Even some of McCain's most ardent supporters say they have been stunned by the campaign's singular, provocative focus on painting Obama as "dangerous" and a "pal" of terrorists because he served on an education reform board in the 1990s with 1960s-era antiwar extremist William Ayers, now an education professor in Chicago. "The campaign is heavy into character assassination," says a longtime McCain admirer who, like many, believed that McCain, with his maverick flashes and his appeal to independents, was the only Republican who could win this year after two terms of an unpopular GOP president. "I don't know what the hell is going on."


Sarah Palin has stopped being a joke and is becoming a danger in this troubled democracy of ours. Her job has been to excite the hard-core right-wing base (which McCain could never do) and she is doing it with a strident, demagogic amalgam of nativism and McCarthyism.
She is generating us-against-them warfare, pitting small-town America against the cities. Seems odd at first blush, since there are more votes in the cities—until you recognize that the big difference between her kind of small town and the wicked cities has everything to do with diversity of population.
The cities are filled with others. The cities are filled with “them.” The cities are filled with people like “that one.”

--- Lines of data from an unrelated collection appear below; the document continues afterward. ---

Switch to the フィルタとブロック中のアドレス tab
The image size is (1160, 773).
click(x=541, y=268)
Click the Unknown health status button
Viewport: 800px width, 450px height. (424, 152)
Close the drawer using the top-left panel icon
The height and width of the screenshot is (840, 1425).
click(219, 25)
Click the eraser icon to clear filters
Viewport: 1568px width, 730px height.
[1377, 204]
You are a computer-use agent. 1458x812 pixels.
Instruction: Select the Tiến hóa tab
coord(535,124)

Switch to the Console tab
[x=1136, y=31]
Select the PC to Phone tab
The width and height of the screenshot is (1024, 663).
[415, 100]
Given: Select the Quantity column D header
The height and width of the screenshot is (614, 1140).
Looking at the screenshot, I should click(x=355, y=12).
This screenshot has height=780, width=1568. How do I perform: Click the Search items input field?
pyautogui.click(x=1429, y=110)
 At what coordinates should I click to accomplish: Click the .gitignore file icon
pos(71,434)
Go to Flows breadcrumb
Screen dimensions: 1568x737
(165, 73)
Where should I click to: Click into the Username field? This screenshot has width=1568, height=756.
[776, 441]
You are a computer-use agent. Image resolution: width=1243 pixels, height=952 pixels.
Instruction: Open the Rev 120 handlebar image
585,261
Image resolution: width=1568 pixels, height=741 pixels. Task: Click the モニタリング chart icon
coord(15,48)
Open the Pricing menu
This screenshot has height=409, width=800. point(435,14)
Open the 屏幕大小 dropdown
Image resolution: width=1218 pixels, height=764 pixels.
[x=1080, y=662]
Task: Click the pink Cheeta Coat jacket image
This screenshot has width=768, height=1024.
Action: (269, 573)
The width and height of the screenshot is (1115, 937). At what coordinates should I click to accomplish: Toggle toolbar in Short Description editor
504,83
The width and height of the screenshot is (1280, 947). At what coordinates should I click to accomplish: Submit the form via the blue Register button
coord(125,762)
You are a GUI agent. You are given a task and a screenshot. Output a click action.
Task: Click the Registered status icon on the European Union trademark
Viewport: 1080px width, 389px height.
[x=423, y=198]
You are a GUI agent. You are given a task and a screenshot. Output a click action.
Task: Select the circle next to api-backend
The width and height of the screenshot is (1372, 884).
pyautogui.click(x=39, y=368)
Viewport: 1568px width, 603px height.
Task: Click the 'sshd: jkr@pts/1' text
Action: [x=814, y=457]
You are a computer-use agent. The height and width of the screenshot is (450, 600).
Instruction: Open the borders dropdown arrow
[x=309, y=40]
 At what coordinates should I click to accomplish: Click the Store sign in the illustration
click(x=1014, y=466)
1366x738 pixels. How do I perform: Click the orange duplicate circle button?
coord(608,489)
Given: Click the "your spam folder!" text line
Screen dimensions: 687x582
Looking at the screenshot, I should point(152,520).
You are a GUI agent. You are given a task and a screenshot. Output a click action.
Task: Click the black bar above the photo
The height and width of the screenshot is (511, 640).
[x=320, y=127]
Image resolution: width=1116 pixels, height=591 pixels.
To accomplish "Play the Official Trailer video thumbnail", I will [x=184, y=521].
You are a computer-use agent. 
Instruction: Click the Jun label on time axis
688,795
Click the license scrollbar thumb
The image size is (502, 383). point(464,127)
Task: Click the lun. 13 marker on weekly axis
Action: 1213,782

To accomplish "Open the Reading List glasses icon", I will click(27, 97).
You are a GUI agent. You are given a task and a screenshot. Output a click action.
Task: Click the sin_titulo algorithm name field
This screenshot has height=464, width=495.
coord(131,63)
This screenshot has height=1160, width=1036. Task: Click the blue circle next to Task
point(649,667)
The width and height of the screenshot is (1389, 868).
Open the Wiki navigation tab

In Palin’s small-town universe—limited to only certain parts of the country—people are pro-America. The others…well, that’s where people pal around with terrorists, don’tcha know. That’s why her audiences are inspired to call for Obama’s execution. Hey—how about “lynch”? We haven’t heard that in a while.
She is the worst demagogue I have ever seen on a major party ticket—including Richard Nixon at his lowest.
Palin is not alone in this drive. Last week we saw U.S. Rep. Michelle Bachmann of Minnesota update Joe McCarthy, proclaiming that “leftists” such as Sen. Harry Reid and Speaker Nancy Pelosi—to say nothing of Obama himself—were not really pro-America. Fact is she wants the media to investigate and expose all Democrats because they are likely against America.
It takes a lot to make my jaw drop, but this return to Red Scare days sure unhinged my mandible.
It is interesting to see that two women are in the vanguard of this new-found America-First-ism. But then, John McCain’s own brother pointed out that northern Virginia—the D.C. suburbs—is communist territory. Not like the real Virginia, where the founding fathers kept slaves on their plantations. Hey—only kidding folks.
These are not just retro weirdos on a soapbox in Bughouse Square. This is the vice presidential candidate of the Republican Party and governor of one of our 50 states. This is a sitting congresswoman from the upper Midwest.
Their words come as we stand at the brink of a major recession—the kind of economic environment that produced native fascists such as Father Coughlin and Huey Long. These are dangerous times for dangerous words—and win or lose we have not heard the end of them from Sarah Palin and her cohort.